Said Ali, a consultant with the African Union’s Inter-African Bureau for Animal Resources (AU-IBAR), highlighted that Kenya’s livestock sector contributes 12 per cent to the national GDP and accounts for 40 per cent of the agricultural sector’s total output. Speaking to key stakeholders in Naivasha, Ali called for the expansion and modernisation of slaughterhouses, noting that only seven of the existing 1,000 facilities currently meet global export standards.

He also warned of increasing threats posed by climate change, including prolonged drought seasons, which continue to devastate pastoralist communities that produce more than 70 per cent of the country’s meat. Ali emphasized the need to address shortages of quality animal feed and fodder, as well as to improve livestock genetics to enhance productivity.
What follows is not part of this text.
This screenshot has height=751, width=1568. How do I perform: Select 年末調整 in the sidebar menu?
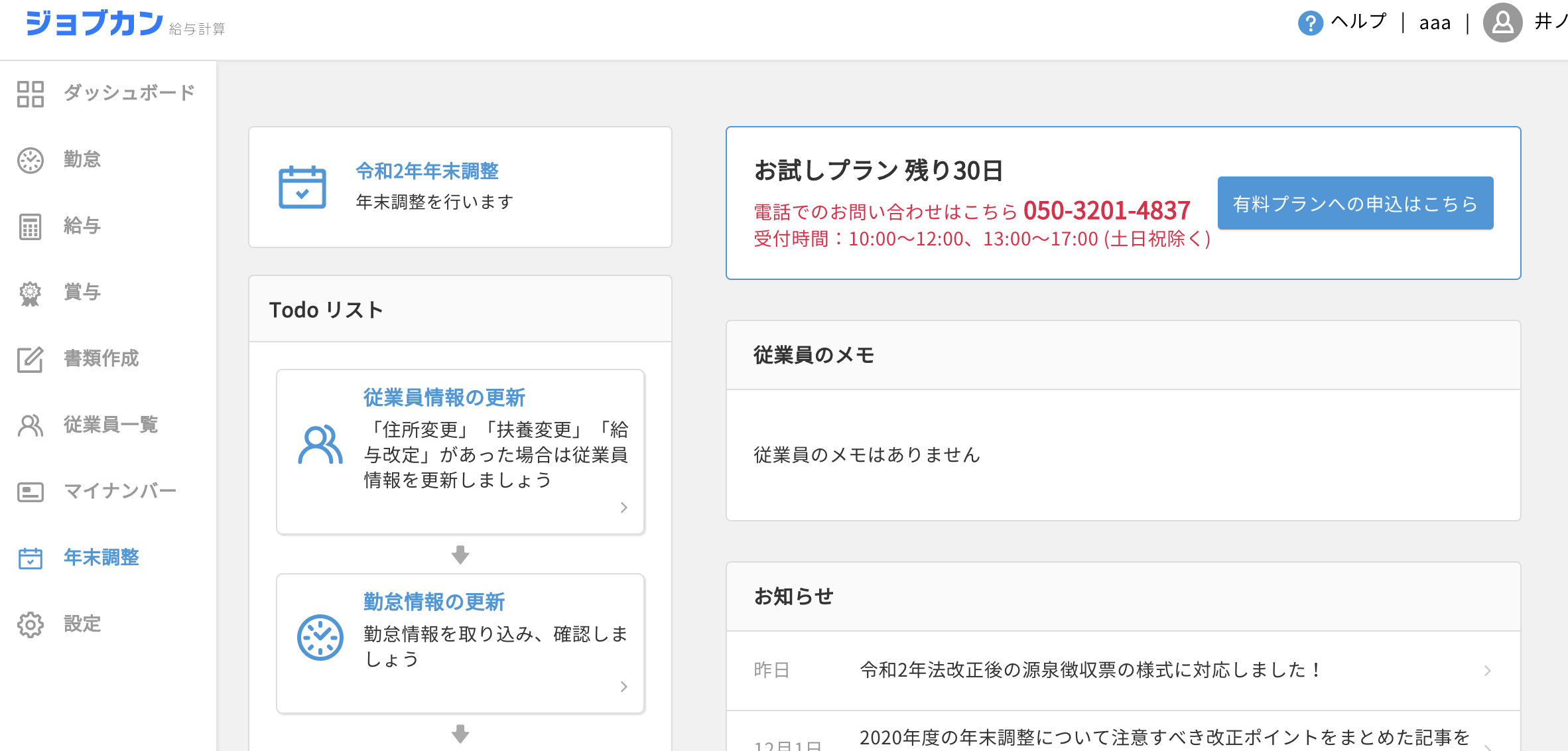pyautogui.click(x=101, y=557)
Richard Kyuma, CEO of the National Livestock Development and Promotion Service, stated that a recent comprehensive study by relevant government agencies estimates that Kenya has about 22 million head of cattle and 58 million goats and sheep. Kyuma mentioned that the government is introducing new regulations aimed at unlocking the sector’s full potential by improving production, meat quality, and market consistency.

He noted that plans were underway to integrate livestock producers into cooperatives to streamline operations and ensure full exploitation of the multi-billion-shilling industry. Kyuma added that collaboration between meat producers and feedlot operators across the country would be critical in promoting value addition and attracting higher returns. ‘This will cushion farmers from unpredictable losses caused by recurring droughts,’ he said, noting that Kenya’s economy lost over Sh1 trillion during the 2008-2011 drought seasons.

Kenya Meat and Livestock Exporters Industry Council Chairperson Adenur Dahir said goat and lamb meat account for about 85 per cent of Kenya’s total meat exports. He urged the country to seize emerging export opportunities in markets such as Libya, China, Jordan, Malaysia, Comoros, Senegal, and Nigeria, where demand continues to rise due to population increase. However, Dahir cautioned that value addition, stronger regulatory frameworks, investment in feedlot systems, and standardised livestock grading were essential to sustain growth.

Maria Mbeneka, CEO of Ranch Expert, stressed the need to support local livestock producers to improve feed quality and disease control if Kenya is to access the highly regulated international markets. She noted that Kenya has yet to enter the lucrative European Union market, as the country has not been declared free of transboundary animal diseases. ‘Many smallholder farmers are still grappling with counterfeit livestock drugs, which continue to hinder access to international markets,’ Mbeneka said.

She added that accurate animal weight tracking, proper health systems, and quality feed and supplements are key to unlocking both regional and global opportunities. Mbeneka revealed that her organisation has introduced a digital platform to integrate key players in the sector, noting that by December, more than 50,000 stakeholders are expected to be onboarded.